B: Hayatı anlayamıyorum, nasıl yaşamalıyım bilmiyorum.
A: Gözlemci sensen,
ve her şey gözlemlediğin için varsa,
veya;
Karşında ‘hiç’ varsa,
Hiç’i neyle doldurursan ‘hep’ olur?
Hiç nasıl şekil alır?
Hiç’in ne olmasını istersin?
Veya;
Önünde bir oyun hamuru var.
Eline şekilsiz bir oyun hamuru verilse,
Ona nasıl şekil verirsin?
Oyun hamuruyla ne yaparsan eğlenirsin?
Verdiğin şekli hangi renklere boyarsın?
O şekil nasıl kokar?
Ona dokununca ne hissedersin?
Tadı olsa nasıl olur?
B: Anlamadım.
A: Anlaması kolay.

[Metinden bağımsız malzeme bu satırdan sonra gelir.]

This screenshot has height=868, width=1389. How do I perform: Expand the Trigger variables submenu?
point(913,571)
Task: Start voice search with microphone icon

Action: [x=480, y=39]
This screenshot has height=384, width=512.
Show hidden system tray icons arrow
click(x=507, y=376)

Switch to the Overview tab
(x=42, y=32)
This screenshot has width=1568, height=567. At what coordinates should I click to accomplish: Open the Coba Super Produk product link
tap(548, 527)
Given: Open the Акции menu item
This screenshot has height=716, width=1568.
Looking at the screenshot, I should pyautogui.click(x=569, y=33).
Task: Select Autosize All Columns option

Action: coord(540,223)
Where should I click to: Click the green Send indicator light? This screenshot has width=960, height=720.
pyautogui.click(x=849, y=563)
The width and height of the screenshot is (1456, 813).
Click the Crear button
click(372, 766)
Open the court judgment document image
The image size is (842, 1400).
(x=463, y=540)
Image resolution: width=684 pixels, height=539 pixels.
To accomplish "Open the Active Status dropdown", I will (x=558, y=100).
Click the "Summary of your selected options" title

Yukarıda dedim ya, basitçe düşün; elinde bir oyun hamuru var, onunla ne yapmak istersin?
B, her an ağlamaya hazır gözlerle: Önce onu sevmek isterim.
A: Öyleyse sev.
B: Nasıl seveyim? (Biraz durdu, düşündü) Sevmek ne demek?
A: Kalbine sor, “Sevmek ne demek?”
Biraz sonra başını kaldırıp, gülümsedi.
B: çok şükür verdiklerine.
A: Hayat sana uzanmaz, sen hayata uzan.
B: 🙂
B: Hayat hiç mi uzanmaz, hep ben mi uzanmalıyım ona?
A: O zaten her an seninle, için- dışın hayat dolu. Senin ona uzanman mecazi bir laf ama doğru. Beynin böyle deyince daha kolay anlar.
Hayat, her zaman onunla bilinçli temas kurmanı bekler, aktif eylem.
Netice; hayat sana uzanmaz, sen hayata uzan.